Recorded data:
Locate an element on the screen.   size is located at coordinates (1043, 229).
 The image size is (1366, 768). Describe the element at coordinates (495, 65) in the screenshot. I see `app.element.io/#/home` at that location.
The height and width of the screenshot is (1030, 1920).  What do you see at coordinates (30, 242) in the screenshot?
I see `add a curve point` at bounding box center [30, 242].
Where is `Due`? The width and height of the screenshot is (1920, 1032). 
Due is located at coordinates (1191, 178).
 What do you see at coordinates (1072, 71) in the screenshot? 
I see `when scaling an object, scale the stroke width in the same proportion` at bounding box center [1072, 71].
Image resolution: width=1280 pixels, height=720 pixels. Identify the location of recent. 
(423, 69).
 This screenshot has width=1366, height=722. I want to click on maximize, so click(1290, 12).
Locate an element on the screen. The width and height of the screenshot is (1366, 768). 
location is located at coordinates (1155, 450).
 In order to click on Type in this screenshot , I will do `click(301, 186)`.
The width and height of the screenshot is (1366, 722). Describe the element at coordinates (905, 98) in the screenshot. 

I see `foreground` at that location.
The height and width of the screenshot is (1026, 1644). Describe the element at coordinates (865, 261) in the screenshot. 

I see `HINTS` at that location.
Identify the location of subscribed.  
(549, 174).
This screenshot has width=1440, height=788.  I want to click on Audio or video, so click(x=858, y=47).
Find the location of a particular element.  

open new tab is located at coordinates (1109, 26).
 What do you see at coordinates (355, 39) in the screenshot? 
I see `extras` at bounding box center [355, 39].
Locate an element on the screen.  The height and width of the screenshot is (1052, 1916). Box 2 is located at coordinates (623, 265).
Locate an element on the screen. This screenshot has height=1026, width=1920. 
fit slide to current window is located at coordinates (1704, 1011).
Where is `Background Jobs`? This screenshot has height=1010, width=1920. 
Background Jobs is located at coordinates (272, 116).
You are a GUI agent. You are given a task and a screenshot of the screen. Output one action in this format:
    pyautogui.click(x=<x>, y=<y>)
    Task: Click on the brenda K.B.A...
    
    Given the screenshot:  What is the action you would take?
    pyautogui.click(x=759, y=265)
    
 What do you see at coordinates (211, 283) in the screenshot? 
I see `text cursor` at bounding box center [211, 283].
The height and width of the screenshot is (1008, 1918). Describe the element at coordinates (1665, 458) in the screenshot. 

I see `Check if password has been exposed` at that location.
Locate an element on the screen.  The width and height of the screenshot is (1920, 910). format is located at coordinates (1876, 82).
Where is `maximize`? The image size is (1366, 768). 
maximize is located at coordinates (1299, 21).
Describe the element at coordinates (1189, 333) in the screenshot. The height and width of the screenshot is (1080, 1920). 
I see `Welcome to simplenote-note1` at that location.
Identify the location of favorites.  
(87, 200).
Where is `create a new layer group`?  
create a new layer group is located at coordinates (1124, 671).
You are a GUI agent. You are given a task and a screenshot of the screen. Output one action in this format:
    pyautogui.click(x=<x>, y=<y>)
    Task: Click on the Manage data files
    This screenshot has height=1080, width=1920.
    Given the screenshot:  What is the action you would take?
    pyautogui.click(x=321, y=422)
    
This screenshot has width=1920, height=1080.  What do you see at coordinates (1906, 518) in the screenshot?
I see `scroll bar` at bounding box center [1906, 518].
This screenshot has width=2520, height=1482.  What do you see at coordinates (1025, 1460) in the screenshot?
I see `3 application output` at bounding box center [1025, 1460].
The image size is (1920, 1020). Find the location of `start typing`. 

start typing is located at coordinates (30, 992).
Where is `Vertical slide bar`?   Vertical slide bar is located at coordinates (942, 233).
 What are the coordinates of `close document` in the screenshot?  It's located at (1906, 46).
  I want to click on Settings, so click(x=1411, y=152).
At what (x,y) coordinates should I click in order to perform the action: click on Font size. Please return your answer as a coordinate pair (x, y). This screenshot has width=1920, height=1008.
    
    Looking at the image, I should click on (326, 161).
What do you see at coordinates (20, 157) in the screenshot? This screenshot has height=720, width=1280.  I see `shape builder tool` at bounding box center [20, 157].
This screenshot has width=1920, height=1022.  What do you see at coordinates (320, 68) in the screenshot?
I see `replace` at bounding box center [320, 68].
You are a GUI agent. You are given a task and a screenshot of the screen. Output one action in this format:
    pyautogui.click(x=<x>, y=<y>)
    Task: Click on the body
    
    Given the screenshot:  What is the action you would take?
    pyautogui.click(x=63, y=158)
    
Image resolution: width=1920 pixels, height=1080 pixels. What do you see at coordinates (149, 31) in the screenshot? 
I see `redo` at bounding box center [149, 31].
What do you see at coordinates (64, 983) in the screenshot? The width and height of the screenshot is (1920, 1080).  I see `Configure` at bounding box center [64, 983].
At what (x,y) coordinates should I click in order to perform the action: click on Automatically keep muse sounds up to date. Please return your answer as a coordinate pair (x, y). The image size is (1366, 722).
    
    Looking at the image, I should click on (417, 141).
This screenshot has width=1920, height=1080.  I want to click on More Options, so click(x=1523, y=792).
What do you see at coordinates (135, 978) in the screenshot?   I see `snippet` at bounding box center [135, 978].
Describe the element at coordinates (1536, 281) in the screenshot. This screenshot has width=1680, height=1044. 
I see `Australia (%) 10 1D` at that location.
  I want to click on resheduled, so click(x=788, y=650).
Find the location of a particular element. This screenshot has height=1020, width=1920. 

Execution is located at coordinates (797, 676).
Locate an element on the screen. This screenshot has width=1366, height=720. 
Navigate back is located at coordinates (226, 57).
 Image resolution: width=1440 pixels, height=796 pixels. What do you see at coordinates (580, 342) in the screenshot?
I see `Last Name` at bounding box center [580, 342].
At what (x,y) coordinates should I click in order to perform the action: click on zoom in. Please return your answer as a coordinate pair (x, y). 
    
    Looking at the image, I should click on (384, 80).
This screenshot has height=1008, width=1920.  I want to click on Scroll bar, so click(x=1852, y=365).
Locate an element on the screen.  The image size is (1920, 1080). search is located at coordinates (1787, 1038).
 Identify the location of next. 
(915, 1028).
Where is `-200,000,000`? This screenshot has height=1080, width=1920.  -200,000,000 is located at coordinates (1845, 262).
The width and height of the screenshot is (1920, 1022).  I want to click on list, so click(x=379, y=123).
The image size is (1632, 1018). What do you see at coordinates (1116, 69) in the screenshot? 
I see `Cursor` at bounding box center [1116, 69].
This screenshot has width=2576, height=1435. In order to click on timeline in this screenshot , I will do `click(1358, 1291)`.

## What you need to do
Rewrite everything from the line containing "is (1920, 1032)." down to the line containing "Background Jobs is", swapping "Identify the location of" for "Point out the location of" and leaving everything else as it is.

## Correct output
Where is `Due`? The width and height of the screenshot is (1920, 1032). 
Due is located at coordinates (1191, 178).
 What do you see at coordinates (1072, 71) in the screenshot? 
I see `when scaling an object, scale the stroke width in the same proportion` at bounding box center [1072, 71].
Image resolution: width=1280 pixels, height=720 pixels. Point out the location of recent. 
(423, 69).
 This screenshot has width=1366, height=722. I want to click on maximize, so click(1290, 12).
Locate an element on the screen. The width and height of the screenshot is (1366, 768). 
location is located at coordinates (1155, 450).
 In order to click on Type in this screenshot , I will do `click(301, 186)`.
The width and height of the screenshot is (1366, 722). Describe the element at coordinates (905, 98) in the screenshot. 

I see `foreground` at that location.
The height and width of the screenshot is (1026, 1644). Describe the element at coordinates (865, 261) in the screenshot. 

I see `HINTS` at that location.
Point out the location of subscribed.  
(549, 174).
This screenshot has width=1440, height=788.  I want to click on Audio or video, so click(x=858, y=47).
Find the location of a particular element.  

open new tab is located at coordinates (1109, 26).
 What do you see at coordinates (355, 39) in the screenshot? 
I see `extras` at bounding box center [355, 39].
Locate an element on the screen.  The height and width of the screenshot is (1052, 1916). Box 2 is located at coordinates (623, 265).
Locate an element on the screen. This screenshot has height=1026, width=1920. 
fit slide to current window is located at coordinates (1704, 1011).
Where is `Background Jobs`? This screenshot has height=1010, width=1920. 
Background Jobs is located at coordinates (272, 116).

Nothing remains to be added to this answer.